Invece sì, a quanto pare. Proprio poco prima, nella quarta stagione, avevamo appreso che colui che John, Ben e l’intero pubblico credevano fosse Jacob (invece era l’Uomo in Nero con le sembianze di Christian) aveva ordinato di spostare l’Isola per proteggerla dall’attacco degli uomini sulla nave e in generale dai rischi che il fatto di essere stata trovata comportava. La quinta stagione, tuttavia, mostrerà che spostare l’Isola creerà solo danni e pericoli per i protagonisti, proprio come era nelle intenzioni dell’Uomo in Nero.

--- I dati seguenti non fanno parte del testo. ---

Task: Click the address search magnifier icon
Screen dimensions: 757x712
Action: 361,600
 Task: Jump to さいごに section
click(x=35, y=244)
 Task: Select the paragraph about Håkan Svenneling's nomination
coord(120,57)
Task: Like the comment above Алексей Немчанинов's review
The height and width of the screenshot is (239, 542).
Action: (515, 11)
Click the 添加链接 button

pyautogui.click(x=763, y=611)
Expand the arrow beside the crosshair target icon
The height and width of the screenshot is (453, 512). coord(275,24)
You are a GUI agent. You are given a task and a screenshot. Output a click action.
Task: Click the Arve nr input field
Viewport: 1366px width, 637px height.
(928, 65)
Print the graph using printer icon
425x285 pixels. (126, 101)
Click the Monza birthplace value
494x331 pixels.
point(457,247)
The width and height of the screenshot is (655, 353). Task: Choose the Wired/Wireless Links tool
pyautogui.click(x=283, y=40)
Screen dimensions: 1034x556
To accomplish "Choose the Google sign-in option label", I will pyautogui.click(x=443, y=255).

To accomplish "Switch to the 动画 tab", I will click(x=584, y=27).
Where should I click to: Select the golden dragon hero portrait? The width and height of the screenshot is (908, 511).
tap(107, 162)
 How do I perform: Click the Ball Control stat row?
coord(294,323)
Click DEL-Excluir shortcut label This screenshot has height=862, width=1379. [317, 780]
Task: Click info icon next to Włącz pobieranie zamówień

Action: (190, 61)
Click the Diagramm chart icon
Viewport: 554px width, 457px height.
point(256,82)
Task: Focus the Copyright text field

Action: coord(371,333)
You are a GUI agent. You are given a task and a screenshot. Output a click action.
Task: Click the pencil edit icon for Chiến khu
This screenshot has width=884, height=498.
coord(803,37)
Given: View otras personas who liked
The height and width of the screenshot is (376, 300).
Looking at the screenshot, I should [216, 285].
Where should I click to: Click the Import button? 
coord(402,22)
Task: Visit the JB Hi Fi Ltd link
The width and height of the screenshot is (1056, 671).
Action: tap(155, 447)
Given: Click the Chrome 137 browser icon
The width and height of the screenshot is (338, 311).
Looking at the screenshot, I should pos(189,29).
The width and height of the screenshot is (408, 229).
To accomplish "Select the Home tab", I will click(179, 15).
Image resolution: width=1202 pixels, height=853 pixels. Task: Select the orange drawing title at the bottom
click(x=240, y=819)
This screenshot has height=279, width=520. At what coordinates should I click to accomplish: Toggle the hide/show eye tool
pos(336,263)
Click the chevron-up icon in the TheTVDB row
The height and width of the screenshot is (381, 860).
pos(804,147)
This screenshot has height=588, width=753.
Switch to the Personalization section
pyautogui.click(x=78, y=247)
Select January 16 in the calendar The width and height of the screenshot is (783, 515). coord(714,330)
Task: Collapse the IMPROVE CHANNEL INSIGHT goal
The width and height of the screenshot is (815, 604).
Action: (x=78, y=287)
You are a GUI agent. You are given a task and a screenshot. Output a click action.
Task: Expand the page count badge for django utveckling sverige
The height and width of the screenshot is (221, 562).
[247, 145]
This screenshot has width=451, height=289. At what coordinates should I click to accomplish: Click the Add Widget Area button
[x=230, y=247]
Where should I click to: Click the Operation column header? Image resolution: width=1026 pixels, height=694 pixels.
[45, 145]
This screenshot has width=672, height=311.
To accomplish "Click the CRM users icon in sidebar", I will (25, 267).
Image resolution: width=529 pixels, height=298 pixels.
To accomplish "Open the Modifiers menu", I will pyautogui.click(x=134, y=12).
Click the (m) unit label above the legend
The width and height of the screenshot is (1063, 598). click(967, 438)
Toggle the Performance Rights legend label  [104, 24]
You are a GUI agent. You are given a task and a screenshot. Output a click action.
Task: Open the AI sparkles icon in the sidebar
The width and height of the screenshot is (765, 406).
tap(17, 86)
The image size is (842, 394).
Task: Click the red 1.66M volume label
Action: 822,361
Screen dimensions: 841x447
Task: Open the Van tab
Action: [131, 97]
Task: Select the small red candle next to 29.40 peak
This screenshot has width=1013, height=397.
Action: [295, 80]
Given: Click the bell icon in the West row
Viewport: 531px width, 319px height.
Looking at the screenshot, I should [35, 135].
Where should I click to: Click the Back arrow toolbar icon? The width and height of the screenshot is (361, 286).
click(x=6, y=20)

A ogni modo, la protezione a cui Locke si riferisce è legata sia a motivi egoistici che oggettivi: il personaggio di John, per quanto sia un illuso e ingenuo perdente, alla fine era l’unico dei naufraghi che aveva compreso la specialità del posto in cui erano capitati. Infatti, lui aveva provato sulla sua pelle i poteri guaritori del luogo, riacquistando l’uso delle gambe subito dopo la caduta dell’aereo. D’altro lato, invece, l’Isola era stata per decenni oggetto di studio degli scienziati del progetto Dharma, che avevano scoperto grandi anomalie riguardo l’elettromagnetismo, elemento che di fatto permetteva il teletrasporto (da qui lo spostamento) non solo spaziale, ma anche temporale (ricorderete il ruolo della famosa ruota incastrata nel ghiaccio). Permettere dunque che un posto così venisse scoperto dal mondo intero, avrebbe potuto portare conseguenze devastanti.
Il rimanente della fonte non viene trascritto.